COE申請で審査される「受入企業側」の4つの要件
特定技能のCOE申請では、外国人本人の要件(試験合格・日本語能力)だけでなく、受入企業(特定技能所属機関)が基準を満たしているかが厳格に審査されます。ここが技術・人文知識・国際業務など他の在留資格との大きな違いです。
① 労務コンプライアンスの遵守状況
以下に該当する場合、受入れ自体ができません。
- 労働関係法令・社会保険関係法令に関する重大な違反がある
- 過去1年以内に非自発的離職者(同種業務の日本人)を発生させている
- 過去1年以内に行方不明者を発生させている
- 労働保険・社会保険・租税の未納がある
- 5年以内に出入国・労働法令違反による処分歴がある
特に見落とされやすいのが社会保険料の未納と非自発的離職者です。事業が苦しい時期に社会保険料の納付を遅らせていた、直近でリストラを行った——こうした事情があると、他の要件を満たしていても不許可となります。申請前に必ず自社の状況を洗い出してください。
② 報酬の同等性
特定技能外国人の報酬額は、同等の業務に従事する日本人労働者と同等額以上でなければなりません。COE申請時には「特定技能外国人の報酬に関する説明書」を提出し、比較対象となる日本人従業員の賃金水準を示す必要があります。
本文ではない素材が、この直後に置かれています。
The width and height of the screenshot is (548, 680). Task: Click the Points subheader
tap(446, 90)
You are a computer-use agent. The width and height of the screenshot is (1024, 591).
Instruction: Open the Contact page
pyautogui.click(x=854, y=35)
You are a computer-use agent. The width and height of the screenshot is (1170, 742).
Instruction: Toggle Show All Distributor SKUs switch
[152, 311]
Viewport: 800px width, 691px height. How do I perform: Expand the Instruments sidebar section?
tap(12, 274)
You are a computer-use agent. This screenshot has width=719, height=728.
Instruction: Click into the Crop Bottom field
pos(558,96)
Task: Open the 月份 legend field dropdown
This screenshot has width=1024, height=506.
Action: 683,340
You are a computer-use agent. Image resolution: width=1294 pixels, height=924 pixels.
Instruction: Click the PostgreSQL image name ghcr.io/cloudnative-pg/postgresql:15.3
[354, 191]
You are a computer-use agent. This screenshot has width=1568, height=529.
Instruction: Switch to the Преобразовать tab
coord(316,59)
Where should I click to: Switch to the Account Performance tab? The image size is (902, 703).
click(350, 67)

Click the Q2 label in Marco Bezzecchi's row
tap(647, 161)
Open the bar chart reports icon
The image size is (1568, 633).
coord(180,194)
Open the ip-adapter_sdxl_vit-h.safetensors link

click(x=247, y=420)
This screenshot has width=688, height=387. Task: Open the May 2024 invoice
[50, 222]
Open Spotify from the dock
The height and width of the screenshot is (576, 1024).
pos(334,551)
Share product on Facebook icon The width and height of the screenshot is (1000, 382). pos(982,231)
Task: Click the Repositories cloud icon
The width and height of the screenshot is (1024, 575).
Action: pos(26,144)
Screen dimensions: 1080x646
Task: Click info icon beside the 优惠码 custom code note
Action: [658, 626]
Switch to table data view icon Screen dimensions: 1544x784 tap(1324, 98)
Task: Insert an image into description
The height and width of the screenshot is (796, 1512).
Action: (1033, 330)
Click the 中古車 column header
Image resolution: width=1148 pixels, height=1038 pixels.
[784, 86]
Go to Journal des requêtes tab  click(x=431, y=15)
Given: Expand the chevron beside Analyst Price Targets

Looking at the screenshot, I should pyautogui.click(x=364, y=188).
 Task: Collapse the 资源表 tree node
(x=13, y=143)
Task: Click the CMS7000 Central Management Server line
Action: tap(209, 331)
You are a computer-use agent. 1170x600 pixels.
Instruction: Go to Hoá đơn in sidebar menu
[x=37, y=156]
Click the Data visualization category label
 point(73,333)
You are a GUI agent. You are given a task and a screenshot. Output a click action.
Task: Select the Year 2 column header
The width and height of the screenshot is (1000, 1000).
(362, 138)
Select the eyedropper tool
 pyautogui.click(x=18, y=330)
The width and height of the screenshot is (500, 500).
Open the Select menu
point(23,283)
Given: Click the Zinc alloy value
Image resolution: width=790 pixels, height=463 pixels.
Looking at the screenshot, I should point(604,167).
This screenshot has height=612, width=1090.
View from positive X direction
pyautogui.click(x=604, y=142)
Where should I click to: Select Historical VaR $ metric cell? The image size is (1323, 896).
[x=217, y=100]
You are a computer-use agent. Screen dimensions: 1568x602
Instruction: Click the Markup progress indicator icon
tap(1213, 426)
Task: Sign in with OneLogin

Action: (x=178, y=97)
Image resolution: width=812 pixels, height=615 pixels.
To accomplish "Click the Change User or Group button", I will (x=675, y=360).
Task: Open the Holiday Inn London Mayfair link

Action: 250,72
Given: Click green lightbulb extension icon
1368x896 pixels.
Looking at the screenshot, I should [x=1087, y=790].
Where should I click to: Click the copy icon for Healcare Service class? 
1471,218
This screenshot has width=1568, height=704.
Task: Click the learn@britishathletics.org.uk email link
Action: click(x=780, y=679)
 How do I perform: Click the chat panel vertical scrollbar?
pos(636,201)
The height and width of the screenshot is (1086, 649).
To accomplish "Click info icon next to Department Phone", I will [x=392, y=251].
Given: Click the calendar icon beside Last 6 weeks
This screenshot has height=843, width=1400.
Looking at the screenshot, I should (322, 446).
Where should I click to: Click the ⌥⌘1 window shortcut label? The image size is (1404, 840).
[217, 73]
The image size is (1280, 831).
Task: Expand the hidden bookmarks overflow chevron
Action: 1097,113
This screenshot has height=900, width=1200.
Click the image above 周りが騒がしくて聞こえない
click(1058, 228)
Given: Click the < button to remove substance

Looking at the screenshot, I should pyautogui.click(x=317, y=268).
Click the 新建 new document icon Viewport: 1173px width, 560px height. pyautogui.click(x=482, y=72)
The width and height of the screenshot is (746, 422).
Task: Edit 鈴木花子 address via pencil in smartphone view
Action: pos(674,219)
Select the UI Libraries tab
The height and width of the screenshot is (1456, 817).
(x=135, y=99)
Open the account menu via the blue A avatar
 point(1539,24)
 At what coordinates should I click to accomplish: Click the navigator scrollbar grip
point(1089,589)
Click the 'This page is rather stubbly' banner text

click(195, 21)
「最低賃金さえ上回っていればよい」という理解は誤りです。比較対象となる日本人がいない場合は、賃金規程や近隣同業他社の水準に照らした合理的な説明が求められます。
③ 1号特定技能外国人支援計画の実施体制
受入企業は、以下の10項目の支援を実施する義務を負います。
- 事前ガイダンス
- 出入国する際の送迎
- 住居確保・生活に必要な契約支援
- 生活オリエンテーション
- 公的手続等への同行
- 日本語学習の機会の提供
- 相談・苦情への対応
- 日本人との交流促進
- 転職支援(人員整理等の場合)
- 定期的な面談・行政機関への通報
これらを自社で実施する場合、過去2年間に中長期在留者の受入れ実績があるなどの要件を満たす必要があります。実績がない企業は、登録支援機関に委託するのが現実的です。委託する場合でも、支援計画の内容そのものはCOE申請書類として提出するため、「登録支援機関に丸投げすれば安心」というわけではありません。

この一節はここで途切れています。